Quando foi? Quando foi que resolvemos que nem a memória merecia já qualquer alimento? Houve uma palavra que marcou o momento em que nos dissemos adeus? Houve um pestanejar, um trejeito, uma desatenção? Nem sei se isso interessa. Afastámo-nos, fomo-nos afastando, afastámos o olhar, afastámos as vozes, apagámos todos os vestígios - e isso é a verdade que importa.
Ainda te lembras de mim ou até o pensamento se afastou já também? Quando caminhas, quando percorres as estradas ou os campos, ainda me vês, ainda me ouves? Às vezes ainda te sorris ao lembrares-te de mim? Diz que eu consigo suportar. Sei o que isso é. Não és só tu. Perdemos os sonhos e era tão bom sonhar, não era? Fechavas os olhos e pensavas em mim, não era?
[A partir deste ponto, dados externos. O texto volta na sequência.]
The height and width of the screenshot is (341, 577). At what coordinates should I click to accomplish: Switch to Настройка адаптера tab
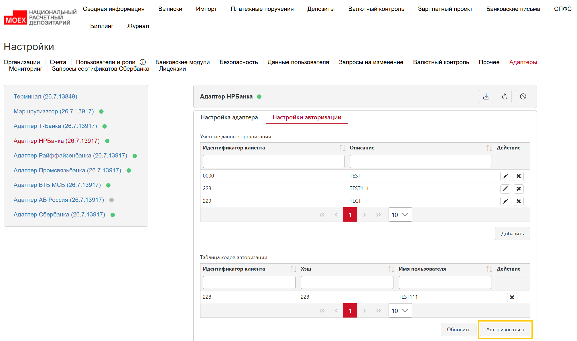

Nunca dançámos, nunca vamos dançar, mr and mrs jones ou outra qualquer, nunca nos vamos enlear ao som da música, a música abandonou-nos também.
Por onde andas, amor que um dia amei?
Junto ao Farol de Cacilhas, rente ao Tejo, Lisboa já ali |
Às vezes nem sequer podemos garantir
que houve um sinal
e por isso é difícil saber se efectivamente
chegou a hora destinada a afastar os olhos
dos vestígios de ti
às vezes há apenas um leve fio de espuma a
contornar eficazmente os sonhos que
perdermos por nossa culpa dando
estranhos nomes ao que sempre soubemos
ser inominável
e os nossos dedos deixam marcas no copo enquanto
a música desiste de nós
ao primeiro acorde dissonante
(Poema '8' de Alice Vieira in 'O que dói às aves')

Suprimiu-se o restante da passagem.